Evidence of what works.
Evidence of what doesn’t.
Evidence of what needs to change next.
And looking at the outcome that way is far more useful than grabbing a big stick and using it to beat yourself up.
What not to do
Most people panic in that moment, which opens the door to all the negative thoughts.
This leads them to react too quickly, decide what it means too early, and give up before anything has had a chance to build.
They focus on the outcome being the problem, when it’s the meaning given to the outcome that’s making it a problem.
Let me give you an example.
Two people fail at making a cake.
One says: “That didn’t work. I can’t bake”
The other says: “That didn’t work yet.
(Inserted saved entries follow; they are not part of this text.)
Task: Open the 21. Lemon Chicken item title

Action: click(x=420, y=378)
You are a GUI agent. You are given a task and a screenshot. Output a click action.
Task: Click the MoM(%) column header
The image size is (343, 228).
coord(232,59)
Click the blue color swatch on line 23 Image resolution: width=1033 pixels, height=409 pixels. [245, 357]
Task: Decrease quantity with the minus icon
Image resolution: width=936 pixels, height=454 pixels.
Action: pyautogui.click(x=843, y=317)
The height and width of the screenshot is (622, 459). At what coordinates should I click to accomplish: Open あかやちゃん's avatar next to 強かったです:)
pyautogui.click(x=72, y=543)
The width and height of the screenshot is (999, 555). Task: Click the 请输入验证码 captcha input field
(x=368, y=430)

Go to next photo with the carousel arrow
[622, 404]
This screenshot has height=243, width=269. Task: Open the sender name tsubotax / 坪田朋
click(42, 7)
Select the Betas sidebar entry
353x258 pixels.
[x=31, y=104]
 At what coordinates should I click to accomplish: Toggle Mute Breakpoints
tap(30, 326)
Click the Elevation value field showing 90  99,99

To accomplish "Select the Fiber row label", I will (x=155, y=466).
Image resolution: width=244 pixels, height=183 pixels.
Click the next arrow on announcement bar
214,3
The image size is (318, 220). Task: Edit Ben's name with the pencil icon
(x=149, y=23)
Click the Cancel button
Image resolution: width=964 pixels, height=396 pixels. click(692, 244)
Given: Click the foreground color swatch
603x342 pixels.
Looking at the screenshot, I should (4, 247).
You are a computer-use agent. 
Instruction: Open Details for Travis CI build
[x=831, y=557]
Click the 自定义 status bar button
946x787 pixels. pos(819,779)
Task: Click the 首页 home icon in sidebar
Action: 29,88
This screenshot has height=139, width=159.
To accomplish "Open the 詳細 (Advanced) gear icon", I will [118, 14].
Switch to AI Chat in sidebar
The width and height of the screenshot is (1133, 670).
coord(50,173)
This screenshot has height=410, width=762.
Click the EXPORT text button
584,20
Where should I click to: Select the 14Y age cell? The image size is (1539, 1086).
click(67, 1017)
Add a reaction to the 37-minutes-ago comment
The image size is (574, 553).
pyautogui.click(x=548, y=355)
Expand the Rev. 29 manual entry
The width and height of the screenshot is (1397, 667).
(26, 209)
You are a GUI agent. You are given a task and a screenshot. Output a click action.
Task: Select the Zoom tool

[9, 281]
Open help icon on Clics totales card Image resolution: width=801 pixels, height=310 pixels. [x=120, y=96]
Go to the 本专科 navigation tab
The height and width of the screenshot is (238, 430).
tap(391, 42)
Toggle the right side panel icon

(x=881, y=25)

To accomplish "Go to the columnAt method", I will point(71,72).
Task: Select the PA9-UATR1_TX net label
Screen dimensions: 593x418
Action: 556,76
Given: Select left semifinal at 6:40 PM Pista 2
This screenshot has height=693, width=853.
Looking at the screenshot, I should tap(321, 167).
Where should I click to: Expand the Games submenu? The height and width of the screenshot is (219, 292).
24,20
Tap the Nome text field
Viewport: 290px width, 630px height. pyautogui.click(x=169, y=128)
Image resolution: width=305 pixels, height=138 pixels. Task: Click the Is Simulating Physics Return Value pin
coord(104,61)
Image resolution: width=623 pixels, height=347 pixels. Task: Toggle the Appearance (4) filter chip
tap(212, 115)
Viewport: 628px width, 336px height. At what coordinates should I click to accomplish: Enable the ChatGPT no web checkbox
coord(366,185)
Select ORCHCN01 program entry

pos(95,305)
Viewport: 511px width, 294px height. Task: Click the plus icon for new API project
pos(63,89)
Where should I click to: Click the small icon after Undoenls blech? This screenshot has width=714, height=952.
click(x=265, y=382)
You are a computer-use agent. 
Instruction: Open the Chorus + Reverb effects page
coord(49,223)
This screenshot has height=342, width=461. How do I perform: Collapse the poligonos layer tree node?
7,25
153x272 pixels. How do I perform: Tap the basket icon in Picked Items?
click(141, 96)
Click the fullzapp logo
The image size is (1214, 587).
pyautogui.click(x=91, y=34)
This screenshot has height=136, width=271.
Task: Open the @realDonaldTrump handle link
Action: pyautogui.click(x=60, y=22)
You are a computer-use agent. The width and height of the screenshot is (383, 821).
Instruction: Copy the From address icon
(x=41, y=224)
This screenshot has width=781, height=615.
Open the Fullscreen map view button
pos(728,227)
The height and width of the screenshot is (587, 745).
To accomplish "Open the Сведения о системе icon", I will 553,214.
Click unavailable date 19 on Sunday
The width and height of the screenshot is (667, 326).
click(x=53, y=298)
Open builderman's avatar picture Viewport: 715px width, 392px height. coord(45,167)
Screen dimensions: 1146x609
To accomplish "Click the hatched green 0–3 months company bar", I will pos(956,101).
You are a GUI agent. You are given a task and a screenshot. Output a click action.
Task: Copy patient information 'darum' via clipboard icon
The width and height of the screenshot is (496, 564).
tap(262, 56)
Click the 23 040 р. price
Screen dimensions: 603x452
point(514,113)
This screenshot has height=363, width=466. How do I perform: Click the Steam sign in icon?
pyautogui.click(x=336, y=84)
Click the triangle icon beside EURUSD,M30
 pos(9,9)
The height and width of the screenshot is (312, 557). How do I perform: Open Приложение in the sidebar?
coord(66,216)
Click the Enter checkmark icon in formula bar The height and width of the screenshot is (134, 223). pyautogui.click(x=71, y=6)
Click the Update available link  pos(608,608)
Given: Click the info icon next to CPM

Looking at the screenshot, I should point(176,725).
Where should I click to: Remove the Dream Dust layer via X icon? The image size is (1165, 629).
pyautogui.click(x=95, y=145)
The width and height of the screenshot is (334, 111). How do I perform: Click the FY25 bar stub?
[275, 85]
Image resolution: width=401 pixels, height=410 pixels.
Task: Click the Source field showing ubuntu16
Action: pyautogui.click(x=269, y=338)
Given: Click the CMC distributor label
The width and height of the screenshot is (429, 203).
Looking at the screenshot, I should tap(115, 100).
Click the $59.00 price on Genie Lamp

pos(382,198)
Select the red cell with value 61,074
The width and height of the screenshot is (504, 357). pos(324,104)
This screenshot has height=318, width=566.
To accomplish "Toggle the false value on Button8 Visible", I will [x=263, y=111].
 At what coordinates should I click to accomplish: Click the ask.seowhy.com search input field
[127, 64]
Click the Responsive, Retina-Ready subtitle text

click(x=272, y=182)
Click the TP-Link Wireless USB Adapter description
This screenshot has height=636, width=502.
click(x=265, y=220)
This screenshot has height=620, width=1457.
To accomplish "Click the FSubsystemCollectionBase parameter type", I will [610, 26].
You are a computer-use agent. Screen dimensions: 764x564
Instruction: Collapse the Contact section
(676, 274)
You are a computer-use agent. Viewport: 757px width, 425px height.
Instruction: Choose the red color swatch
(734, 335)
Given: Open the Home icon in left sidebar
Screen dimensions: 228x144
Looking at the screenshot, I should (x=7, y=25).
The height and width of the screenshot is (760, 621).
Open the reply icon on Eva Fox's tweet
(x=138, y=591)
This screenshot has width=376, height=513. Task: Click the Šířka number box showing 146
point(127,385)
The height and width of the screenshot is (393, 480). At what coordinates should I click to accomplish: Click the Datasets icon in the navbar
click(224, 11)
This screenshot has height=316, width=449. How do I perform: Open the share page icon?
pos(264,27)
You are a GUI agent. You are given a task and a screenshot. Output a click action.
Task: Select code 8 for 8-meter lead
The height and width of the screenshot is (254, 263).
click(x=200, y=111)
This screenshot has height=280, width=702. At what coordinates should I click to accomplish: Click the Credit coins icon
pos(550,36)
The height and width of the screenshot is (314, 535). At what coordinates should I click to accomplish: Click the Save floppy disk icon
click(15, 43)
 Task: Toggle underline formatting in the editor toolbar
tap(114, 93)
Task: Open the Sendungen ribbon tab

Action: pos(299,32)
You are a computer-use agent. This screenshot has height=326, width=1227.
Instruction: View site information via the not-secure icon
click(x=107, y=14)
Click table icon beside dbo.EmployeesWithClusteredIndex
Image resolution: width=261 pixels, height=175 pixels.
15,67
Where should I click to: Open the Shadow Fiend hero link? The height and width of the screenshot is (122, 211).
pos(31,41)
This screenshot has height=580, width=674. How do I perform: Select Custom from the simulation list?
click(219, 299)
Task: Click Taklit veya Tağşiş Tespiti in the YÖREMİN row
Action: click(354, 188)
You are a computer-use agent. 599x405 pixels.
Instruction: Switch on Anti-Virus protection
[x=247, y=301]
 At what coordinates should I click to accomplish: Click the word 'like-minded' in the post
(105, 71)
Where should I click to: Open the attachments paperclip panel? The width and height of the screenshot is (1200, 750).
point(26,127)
What did it show me?”
Same outcome, and yet they chose different meanings, which leads to two different directions.
That’s the difference.
So what do you do instead?
Keep it simple.
Get curious and ask yourself the right questions
Ask yourself this after everything you do: *What did this show me?*
Avoid asking, *Why didn’t it work?* or *What’s wrong with me?* Those questions won’t take you anywhere productive.
This simple question takes the emotion out of it so you can more easily see what needs to be learned and revised for next time.
Look for patterns instead of panicking
One moment doesn’t mean anything on its own.
Just because it didn’t work doesn’t mean you’re a failure, and it doesn’t mean you’re not good enough.
It just means you don’t have enough information yet.
Test what you’re doing so you can spot patterns. That’s what gives you the information.
Many people never get far enough to see patterns because they stop after the first wobble.
Stay in it long enough to see what’s actually happening.
Separate who you are from what just happened
This matters because this is where it becomes personal, and then personal turns into judgement.
Your results are not your identity, and your current stage is not your ceiling.
Say it plainly: “This is information about what I’m trying, not information about me.”
Most people don’t fail. They stop collecting information and instead turn that one moment into a story about who they are.
That’s when imposter syndrome starts to appear. That’s where “I’m not good enough” rears its head. And that’s when you become stuck.